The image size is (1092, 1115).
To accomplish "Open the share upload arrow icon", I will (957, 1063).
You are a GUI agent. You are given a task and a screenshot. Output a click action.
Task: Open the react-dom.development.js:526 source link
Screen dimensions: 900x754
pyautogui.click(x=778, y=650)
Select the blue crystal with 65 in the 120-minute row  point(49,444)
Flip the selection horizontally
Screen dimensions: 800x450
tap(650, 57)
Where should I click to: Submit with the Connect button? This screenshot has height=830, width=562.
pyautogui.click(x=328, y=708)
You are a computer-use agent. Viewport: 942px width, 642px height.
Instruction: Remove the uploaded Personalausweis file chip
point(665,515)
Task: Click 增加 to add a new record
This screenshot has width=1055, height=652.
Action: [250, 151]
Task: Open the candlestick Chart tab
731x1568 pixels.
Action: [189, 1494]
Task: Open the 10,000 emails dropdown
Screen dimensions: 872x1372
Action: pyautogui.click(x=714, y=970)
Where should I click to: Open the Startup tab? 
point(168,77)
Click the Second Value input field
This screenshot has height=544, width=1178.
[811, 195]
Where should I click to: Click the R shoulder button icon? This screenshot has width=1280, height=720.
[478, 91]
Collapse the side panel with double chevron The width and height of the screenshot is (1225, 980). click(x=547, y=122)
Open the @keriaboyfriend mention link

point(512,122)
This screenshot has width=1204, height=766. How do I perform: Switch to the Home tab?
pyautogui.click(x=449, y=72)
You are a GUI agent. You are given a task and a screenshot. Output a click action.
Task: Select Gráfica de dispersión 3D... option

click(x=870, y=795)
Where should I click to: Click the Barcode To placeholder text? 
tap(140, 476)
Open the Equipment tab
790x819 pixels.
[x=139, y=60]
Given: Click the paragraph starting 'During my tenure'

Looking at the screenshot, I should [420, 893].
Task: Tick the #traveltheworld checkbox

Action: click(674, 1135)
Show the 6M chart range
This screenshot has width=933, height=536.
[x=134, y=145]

■ EXERCISE REQUIREMENTS ■
Repeat the lines above with every word intact.

■ WRITTEN SOLUTION ■
The image size is (1092, 1115).
To accomplish "Open the share upload arrow icon", I will (957, 1063).
You are a GUI agent. You are given a task and a screenshot. Output a click action.
Task: Open the react-dom.development.js:526 source link
Screen dimensions: 900x754
pyautogui.click(x=778, y=650)
Select the blue crystal with 65 in the 120-minute row  point(49,444)
Flip the selection horizontally
Screen dimensions: 800x450
tap(650, 57)
Where should I click to: Submit with the Connect button? This screenshot has height=830, width=562.
pyautogui.click(x=328, y=708)
You are a computer-use agent. Viewport: 942px width, 642px height.
Instruction: Remove the uploaded Personalausweis file chip
point(665,515)
Task: Click 增加 to add a new record
This screenshot has width=1055, height=652.
Action: [250, 151]
Task: Open the candlestick Chart tab
731x1568 pixels.
Action: [189, 1494]
Task: Open the 10,000 emails dropdown
Screen dimensions: 872x1372
Action: pyautogui.click(x=714, y=970)
Where should I click to: Open the Startup tab? 
point(168,77)
Click the Second Value input field
This screenshot has height=544, width=1178.
[811, 195]
Where should I click to: Click the R shoulder button icon? This screenshot has width=1280, height=720.
[478, 91]
Collapse the side panel with double chevron The width and height of the screenshot is (1225, 980). click(x=547, y=122)
Open the @keriaboyfriend mention link

point(512,122)
This screenshot has width=1204, height=766. How do I perform: Switch to the Home tab?
pyautogui.click(x=449, y=72)
You are a GUI agent. You are given a task and a screenshot. Output a click action.
Task: Select Gráfica de dispersión 3D... option

click(x=870, y=795)
Where should I click to: Click the Barcode To placeholder text? 
tap(140, 476)
Open the Equipment tab
790x819 pixels.
[x=139, y=60]
Given: Click the paragraph starting 'During my tenure'

Looking at the screenshot, I should [420, 893].
Task: Tick the #traveltheworld checkbox

Action: click(674, 1135)
Show the 6M chart range
This screenshot has width=933, height=536.
[x=134, y=145]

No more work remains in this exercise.